彼女の芸術活動は、彫刻作品一つひとつに数年を要するプロセスを経て行われます。今回の作品では、木の調達、掘り起こし、乾燥にほぼ10年を費やしました。彼女の創作プロセスには、持続可能性への取り組みや、地域社会との関係構築も含まれています。例えば、果樹園の所有者と協力して寿命を迎えた木々を特定したり、倫理的に入手した孔雀の死骸を使用したりしています。彼女が使用する孔雀(クジャク科のオス)は、孔雀を飼育している人々のネットワークから提供されています。

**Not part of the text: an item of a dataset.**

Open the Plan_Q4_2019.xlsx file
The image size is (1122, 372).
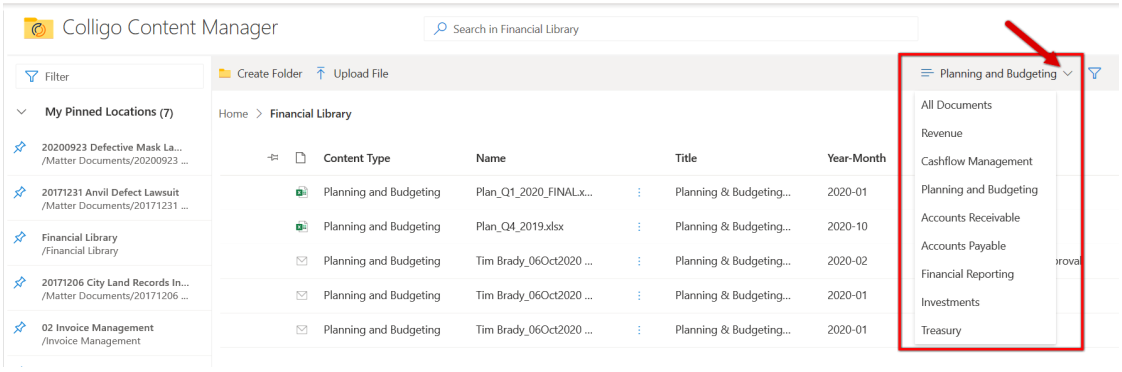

孔雀は寿命(飼育下では約20年)を終えて自然死すると、剥製にされて作品に使用されます。このインスタレーションには、白と銀色の斑模様の孔雀が混在する17羽の鳥が含まれています。孔雀の象徴的な姿と色彩は、数多くの異なる文化において、比喩的、精神的な意味合いを与えてきました。例えば、カトリックの信仰では、孔雀は魂が天国へ昇る準備ができた時を知る存在とされ、墓地を自由に歩き回ることが許されています。